Un écrivain africain vivant à Mexico est atteint d’un mal incroyable : une allergie au papier …

C’est cette première phrase de la quatrième de couverture qui m’a laissé espérer à un roman intéressant, quoique à tendance loufoque. Celui-ci retrace le voyage de cet écrivain jusqu’à un village du Yucatán, où se sont réfugiés des rescapés de la guerre du Guatemala des années 1980. Au fil du temps, les habitants se confient, racontent leurs pertes, les massacres, les horreurs, leur fuite. Les souvenirs tissent un grand canevas qui retrace ce que fut cette guerre civile.

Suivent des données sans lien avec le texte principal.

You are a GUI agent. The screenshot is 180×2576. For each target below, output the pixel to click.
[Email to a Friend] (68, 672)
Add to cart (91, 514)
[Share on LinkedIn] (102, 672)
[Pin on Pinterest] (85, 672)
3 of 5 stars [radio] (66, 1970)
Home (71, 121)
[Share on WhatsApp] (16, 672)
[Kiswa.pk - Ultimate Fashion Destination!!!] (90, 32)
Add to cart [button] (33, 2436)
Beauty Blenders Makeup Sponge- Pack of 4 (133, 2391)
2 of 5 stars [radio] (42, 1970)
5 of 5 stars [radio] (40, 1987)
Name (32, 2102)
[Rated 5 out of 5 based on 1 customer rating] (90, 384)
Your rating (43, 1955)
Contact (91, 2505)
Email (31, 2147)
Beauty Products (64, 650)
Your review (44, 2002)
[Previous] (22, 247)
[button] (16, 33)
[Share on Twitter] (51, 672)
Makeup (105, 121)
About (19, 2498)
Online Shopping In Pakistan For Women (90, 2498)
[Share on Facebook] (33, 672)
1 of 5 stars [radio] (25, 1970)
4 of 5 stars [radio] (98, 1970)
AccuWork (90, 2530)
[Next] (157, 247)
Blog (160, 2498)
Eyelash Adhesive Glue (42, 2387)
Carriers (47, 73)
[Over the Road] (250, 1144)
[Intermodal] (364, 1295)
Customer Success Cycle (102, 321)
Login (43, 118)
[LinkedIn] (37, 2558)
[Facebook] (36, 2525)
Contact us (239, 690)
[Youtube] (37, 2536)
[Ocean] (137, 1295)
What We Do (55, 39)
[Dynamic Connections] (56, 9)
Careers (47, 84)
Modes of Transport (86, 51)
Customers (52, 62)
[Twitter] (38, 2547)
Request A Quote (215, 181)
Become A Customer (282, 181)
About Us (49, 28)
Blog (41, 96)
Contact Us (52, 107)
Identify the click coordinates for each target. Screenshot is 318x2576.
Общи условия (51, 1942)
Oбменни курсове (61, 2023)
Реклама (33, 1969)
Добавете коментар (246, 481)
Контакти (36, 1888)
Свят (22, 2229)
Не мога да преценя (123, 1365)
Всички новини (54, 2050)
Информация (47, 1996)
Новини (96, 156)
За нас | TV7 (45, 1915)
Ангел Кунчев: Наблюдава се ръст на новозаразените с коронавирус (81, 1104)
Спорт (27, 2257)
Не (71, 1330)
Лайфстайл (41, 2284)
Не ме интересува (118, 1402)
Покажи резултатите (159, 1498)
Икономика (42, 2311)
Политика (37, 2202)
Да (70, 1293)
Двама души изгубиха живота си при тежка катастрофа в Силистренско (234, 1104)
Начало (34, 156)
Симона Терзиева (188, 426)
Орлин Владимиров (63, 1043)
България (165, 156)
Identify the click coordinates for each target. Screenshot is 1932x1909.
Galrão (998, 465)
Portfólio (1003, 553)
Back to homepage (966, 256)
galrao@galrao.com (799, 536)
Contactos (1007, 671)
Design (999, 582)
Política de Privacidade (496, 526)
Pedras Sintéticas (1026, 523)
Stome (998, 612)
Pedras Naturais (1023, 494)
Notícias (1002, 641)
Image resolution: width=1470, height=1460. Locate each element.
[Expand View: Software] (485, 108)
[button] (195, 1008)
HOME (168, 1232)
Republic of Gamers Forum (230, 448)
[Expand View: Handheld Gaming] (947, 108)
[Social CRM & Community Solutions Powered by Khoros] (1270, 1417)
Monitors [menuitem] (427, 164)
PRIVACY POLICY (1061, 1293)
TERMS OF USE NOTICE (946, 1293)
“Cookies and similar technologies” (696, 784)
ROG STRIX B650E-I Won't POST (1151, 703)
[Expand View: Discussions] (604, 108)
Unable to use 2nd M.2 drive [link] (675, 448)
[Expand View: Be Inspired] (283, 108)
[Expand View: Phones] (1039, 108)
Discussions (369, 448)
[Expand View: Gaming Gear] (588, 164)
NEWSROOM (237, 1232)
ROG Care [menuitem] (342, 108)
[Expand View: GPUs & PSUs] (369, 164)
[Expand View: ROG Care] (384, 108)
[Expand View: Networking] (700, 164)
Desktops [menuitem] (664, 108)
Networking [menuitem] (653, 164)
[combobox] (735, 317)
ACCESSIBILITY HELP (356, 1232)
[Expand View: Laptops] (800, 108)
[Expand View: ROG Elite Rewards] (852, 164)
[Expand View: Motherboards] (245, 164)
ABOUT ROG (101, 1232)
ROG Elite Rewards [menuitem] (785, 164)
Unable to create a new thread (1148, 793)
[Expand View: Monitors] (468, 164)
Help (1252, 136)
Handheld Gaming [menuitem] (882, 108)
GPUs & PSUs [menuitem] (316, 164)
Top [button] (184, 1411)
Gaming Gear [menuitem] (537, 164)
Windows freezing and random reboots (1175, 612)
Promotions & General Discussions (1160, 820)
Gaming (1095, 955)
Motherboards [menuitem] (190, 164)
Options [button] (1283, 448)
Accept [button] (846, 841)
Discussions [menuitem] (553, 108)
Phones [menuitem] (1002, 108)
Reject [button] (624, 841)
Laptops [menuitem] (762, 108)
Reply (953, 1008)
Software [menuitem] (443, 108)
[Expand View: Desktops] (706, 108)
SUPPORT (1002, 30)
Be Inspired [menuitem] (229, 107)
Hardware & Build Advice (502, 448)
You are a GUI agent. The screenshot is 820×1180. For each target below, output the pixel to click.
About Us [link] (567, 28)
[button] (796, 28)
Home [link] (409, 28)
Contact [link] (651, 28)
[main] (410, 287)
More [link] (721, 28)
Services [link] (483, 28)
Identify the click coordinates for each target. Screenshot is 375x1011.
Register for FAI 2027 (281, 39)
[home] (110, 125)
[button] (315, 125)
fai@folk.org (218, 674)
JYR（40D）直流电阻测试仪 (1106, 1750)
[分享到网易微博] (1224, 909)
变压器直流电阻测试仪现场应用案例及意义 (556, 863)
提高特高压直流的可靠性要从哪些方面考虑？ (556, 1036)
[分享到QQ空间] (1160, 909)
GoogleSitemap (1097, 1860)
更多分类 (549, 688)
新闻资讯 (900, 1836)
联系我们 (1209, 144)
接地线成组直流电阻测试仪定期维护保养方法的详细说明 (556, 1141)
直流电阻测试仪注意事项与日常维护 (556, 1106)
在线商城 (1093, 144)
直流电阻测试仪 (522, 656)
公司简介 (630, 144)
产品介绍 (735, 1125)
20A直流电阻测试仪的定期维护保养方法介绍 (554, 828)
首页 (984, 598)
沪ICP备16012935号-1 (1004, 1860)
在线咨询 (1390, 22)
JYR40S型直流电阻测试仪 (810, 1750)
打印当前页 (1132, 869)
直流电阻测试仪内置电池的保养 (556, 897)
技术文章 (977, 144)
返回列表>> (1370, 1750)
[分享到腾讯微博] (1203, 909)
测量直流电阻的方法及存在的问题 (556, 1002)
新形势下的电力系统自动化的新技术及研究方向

« La vie nous éduque au détour de chaque jour qu’elle nous offre. Dans les camps de réfugiés, nous avons connu l’angoisse, la désolation, la désespérance, la maladie, la faim; mais nous avons survécu à tout cela. Afin de témoigner pour tous ceux qui ne sont plus. Et pour qu’ils ne méritent en rien une telle fin tragique, témoigner de ce que la balle de l’assassin vil et peureux qui les a fauchés ne viendra jamais à bout de la vie. Le manioc, le yucca, est une plante tenace, rebelle à la destruction. Il suffit qu’une racine, une tige arrachée rencontre l’humus de la terre pour que toute la plante revive. Nous revivrons à jamais.

Fasciné par ces récits, l’écrivain décide d’aider les habitants, une femme en particulier, à donner forme à ses souvenirs, à faire son deuil. Mais ses propres démons ressurgissent.

Totalement décousu, je n’ai pas du tout apprécié ce roman. Comme si je l’avais survolé, sans me sentir concernée le moins du monde. L’auteur a tenté de porter un regard croisé entre l’histoire du Guatemala et la propre histoire de l’Afrique, confrontée aux mêmes guerres et désastres, « ce pays de merde qu’il adore ». Il me semble être totalement passée à côté de son propos ce qui me fait douter de la qualité de son récit.

En effet, malgré quelques beaux passages, comme les dialogues avec les chauffeurs de taxi, dont il apprend beaucoup, ou un beau poème en anglais, le ton à la fois pesant et érudit, pourtant rempli d’expressions familières, en vrac, m’a profondément gêné. De nombreux chapitres m’ont semblé de trop, comme si l’auteur remplissait les pages, alors qu’il n’a rien à dire. D’autres se faisaient l’écho d’une violence extrême, pas forcément très utile.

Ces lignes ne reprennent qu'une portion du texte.